Consider Documents have the tag price
with a value of i
. You can create these with the following code:
from docarray import Document, DocumentArray
import numpy as np
n_dim = 3
da = DocumentArray(
storage='milvus',
config={'n_dim': n_dim, 'columns': {'price': 'float'}},
)
with da:
da.extend(
[
Document(id=f'r{i}', embedding=i * np.ones(n_dim), tags={'price': i})
for i in range(10)
]
)
print('\nIndexed Prices:\n')
for embedding, price in zip(da.embeddings, da[:, 'tags__price']):
print(f'\tembedding={embedding},\t price={price}')
Suppose you want to filter results such that
retrieved Documents must have a price
value less than or equal to max_price
. You can express
this information in Milvus using filter = f'price <= {max_price}'
.
Then you can implement and use the search with the proposed filter:
max_price = 7
n_limit = 4
filter = f'price <= {max_price}'
results = da.find(filter=filter, limit=n_limit)

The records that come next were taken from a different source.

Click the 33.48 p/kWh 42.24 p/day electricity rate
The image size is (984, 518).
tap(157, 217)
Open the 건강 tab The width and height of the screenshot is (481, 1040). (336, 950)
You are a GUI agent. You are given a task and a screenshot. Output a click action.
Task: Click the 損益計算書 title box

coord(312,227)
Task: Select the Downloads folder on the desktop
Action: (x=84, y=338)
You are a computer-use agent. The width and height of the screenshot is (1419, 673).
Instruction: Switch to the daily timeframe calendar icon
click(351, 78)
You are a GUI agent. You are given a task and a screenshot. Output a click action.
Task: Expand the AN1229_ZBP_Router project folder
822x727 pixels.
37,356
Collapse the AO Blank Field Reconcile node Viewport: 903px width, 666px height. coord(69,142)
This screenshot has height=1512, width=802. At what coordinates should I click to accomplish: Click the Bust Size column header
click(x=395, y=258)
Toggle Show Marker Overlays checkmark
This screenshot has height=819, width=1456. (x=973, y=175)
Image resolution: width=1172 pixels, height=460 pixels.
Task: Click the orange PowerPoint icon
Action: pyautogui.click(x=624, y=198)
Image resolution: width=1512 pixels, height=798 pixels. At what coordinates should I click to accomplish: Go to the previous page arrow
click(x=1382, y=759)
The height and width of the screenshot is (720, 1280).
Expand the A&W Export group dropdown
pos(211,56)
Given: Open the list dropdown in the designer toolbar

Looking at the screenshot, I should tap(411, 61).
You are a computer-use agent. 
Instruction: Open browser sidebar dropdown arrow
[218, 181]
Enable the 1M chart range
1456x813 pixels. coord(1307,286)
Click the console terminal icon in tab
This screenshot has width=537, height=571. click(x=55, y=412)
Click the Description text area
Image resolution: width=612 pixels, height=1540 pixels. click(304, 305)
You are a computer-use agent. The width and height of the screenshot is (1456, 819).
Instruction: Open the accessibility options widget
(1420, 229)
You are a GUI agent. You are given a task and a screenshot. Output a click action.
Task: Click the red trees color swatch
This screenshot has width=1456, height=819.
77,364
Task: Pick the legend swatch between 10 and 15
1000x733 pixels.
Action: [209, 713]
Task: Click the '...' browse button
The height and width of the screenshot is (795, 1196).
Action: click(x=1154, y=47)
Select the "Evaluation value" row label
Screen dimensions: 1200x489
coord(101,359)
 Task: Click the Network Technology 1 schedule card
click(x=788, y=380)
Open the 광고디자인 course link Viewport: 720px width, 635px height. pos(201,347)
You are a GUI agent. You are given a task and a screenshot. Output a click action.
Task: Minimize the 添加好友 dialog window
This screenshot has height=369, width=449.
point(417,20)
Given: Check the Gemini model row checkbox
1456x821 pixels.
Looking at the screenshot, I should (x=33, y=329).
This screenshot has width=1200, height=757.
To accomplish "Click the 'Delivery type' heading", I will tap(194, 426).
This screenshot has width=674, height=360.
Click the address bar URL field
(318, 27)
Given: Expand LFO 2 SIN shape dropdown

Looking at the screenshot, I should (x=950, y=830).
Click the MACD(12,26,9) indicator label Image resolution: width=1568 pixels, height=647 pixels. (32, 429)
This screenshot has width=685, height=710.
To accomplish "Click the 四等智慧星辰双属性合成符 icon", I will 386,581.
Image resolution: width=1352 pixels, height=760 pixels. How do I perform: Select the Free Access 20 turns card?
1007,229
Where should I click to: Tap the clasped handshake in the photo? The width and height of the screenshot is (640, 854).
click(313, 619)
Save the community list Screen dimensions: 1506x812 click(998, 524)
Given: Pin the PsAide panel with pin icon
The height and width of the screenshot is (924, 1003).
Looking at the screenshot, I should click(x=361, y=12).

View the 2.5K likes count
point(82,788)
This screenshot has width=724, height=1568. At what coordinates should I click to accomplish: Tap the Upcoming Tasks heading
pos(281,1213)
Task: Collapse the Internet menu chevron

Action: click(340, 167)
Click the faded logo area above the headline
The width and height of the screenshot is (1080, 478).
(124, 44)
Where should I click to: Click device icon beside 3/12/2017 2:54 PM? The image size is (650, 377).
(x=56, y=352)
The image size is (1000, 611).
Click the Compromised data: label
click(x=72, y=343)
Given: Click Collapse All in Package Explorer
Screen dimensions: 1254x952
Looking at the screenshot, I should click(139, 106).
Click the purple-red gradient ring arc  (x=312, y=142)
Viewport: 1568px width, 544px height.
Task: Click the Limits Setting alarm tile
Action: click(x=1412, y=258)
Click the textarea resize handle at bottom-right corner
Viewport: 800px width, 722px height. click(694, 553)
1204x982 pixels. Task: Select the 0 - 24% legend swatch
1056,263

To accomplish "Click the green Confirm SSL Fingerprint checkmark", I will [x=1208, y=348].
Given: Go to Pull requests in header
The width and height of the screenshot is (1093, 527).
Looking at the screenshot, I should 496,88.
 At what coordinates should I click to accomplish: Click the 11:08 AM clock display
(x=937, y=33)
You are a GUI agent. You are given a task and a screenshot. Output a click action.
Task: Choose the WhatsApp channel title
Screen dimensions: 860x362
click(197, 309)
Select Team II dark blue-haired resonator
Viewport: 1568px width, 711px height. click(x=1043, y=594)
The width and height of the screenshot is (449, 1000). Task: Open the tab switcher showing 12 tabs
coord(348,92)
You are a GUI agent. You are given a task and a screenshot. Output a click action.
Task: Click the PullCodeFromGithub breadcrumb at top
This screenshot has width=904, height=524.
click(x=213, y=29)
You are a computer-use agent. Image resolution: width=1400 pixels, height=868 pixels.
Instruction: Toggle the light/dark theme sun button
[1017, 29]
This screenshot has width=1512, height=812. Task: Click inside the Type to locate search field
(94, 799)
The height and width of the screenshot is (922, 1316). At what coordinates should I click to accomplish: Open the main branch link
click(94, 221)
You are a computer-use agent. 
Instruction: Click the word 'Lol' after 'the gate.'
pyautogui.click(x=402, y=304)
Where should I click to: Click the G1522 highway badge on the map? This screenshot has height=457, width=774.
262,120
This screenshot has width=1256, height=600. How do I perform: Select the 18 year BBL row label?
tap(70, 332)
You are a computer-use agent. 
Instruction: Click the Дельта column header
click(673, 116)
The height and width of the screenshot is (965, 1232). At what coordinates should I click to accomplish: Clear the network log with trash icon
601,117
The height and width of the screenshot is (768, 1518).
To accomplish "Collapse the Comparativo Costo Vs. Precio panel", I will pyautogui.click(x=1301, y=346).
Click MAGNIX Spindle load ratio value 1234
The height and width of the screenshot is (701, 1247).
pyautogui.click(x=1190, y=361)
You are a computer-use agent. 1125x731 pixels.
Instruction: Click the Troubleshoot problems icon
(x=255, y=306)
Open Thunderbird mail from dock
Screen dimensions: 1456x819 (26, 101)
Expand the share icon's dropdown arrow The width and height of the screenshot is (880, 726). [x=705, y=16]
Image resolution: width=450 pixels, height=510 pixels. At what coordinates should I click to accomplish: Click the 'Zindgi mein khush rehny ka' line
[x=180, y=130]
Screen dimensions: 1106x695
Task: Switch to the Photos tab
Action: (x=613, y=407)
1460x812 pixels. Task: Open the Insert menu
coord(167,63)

print('\nPoints with "price" at most 7:\n')
for embedding, price in zip(results.embeddings, results[:, 'tags__price']):
print(f'\tembedding={embedding},\t price={price}')
This prints:
Points with "price" at most 7:
embedding=[6. 6. 6.], price=6
embedding=[7. 7. 7.], price=7
embedding=[1. 1. 1.], price=1
embedding=[2. 2. 2.], price=2
Advanced options#
The Milvus Document Store allows the user to pass additional parameters to the Milvus server for all main operations.
Currently, the main use cases for this are dynamic setting of a consistency level, and passing of search parameters.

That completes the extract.